Assigned task ->
Please restate the data exactly, from the first line to the last.

Records supplied ->
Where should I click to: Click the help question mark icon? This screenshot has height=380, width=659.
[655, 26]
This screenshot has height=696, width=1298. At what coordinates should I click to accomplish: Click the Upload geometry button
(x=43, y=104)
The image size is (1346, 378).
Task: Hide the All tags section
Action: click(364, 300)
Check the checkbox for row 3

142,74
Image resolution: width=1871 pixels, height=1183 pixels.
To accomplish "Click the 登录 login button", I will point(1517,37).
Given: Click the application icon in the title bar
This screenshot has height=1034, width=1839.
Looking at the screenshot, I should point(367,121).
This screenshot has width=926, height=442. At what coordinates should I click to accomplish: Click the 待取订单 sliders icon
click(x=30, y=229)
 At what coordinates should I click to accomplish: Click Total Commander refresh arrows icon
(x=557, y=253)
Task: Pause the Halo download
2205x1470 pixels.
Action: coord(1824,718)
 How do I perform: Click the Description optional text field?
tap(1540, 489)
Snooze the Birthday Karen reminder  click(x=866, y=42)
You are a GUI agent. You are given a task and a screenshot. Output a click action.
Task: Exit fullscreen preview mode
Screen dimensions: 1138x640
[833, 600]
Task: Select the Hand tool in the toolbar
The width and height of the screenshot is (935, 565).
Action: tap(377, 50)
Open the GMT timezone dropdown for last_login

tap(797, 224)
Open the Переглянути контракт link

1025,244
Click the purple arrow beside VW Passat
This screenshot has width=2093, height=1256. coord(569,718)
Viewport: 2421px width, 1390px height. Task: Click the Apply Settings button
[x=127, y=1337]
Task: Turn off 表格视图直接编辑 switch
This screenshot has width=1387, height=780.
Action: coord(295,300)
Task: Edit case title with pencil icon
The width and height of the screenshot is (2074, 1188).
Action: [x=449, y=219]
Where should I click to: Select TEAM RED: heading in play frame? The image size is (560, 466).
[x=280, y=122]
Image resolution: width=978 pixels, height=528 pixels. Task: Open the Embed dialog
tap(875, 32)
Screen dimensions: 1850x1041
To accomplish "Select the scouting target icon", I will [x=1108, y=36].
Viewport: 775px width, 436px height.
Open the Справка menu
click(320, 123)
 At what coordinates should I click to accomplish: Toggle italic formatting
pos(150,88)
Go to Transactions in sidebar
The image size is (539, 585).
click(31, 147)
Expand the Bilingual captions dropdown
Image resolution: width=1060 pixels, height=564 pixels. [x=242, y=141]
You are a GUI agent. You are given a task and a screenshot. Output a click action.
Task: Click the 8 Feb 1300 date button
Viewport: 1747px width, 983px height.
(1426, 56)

Response to the task ->
Where should I click to: Click the help question mark icon? This screenshot has height=380, width=659.
[655, 26]
This screenshot has height=696, width=1298. At what coordinates should I click to accomplish: Click the Upload geometry button
(x=43, y=104)
The image size is (1346, 378).
Task: Hide the All tags section
Action: click(364, 300)
Check the checkbox for row 3

142,74
Image resolution: width=1871 pixels, height=1183 pixels.
To accomplish "Click the 登录 login button", I will point(1517,37).
Given: Click the application icon in the title bar
This screenshot has height=1034, width=1839.
Looking at the screenshot, I should point(367,121).
This screenshot has width=926, height=442. At what coordinates should I click to accomplish: Click the 待取订单 sliders icon
click(x=30, y=229)
 At what coordinates should I click to accomplish: Click Total Commander refresh arrows icon
(x=557, y=253)
Task: Pause the Halo download
2205x1470 pixels.
Action: coord(1824,718)
 How do I perform: Click the Description optional text field?
tap(1540, 489)
Snooze the Birthday Karen reminder  click(x=866, y=42)
You are a GUI agent. You are given a task and a screenshot. Output a click action.
Task: Exit fullscreen preview mode
Screen dimensions: 1138x640
[833, 600]
Task: Select the Hand tool in the toolbar
The width and height of the screenshot is (935, 565).
Action: tap(377, 50)
Open the GMT timezone dropdown for last_login

tap(797, 224)
Open the Переглянути контракт link

1025,244
Click the purple arrow beside VW Passat
This screenshot has width=2093, height=1256. coord(569,718)
Viewport: 2421px width, 1390px height. Task: Click the Apply Settings button
[x=127, y=1337]
Task: Turn off 表格视图直接编辑 switch
This screenshot has width=1387, height=780.
Action: coord(295,300)
Task: Edit case title with pencil icon
The width and height of the screenshot is (2074, 1188).
Action: [x=449, y=219]
Where should I click to: Select TEAM RED: heading in play frame? The image size is (560, 466).
[x=280, y=122]
Image resolution: width=978 pixels, height=528 pixels. Task: Open the Embed dialog
tap(875, 32)
Screen dimensions: 1850x1041
To accomplish "Select the scouting target icon", I will [x=1108, y=36].
Viewport: 775px width, 436px height.
Open the Справка menu
click(320, 123)
 At what coordinates should I click to accomplish: Toggle italic formatting
pos(150,88)
Go to Transactions in sidebar
The image size is (539, 585).
click(31, 147)
Expand the Bilingual captions dropdown
Image resolution: width=1060 pixels, height=564 pixels. [x=242, y=141]
You are a GUI agent. You are given a task and a screenshot. Output a click action.
Task: Click the 8 Feb 1300 date button
Viewport: 1747px width, 983px height.
(1426, 56)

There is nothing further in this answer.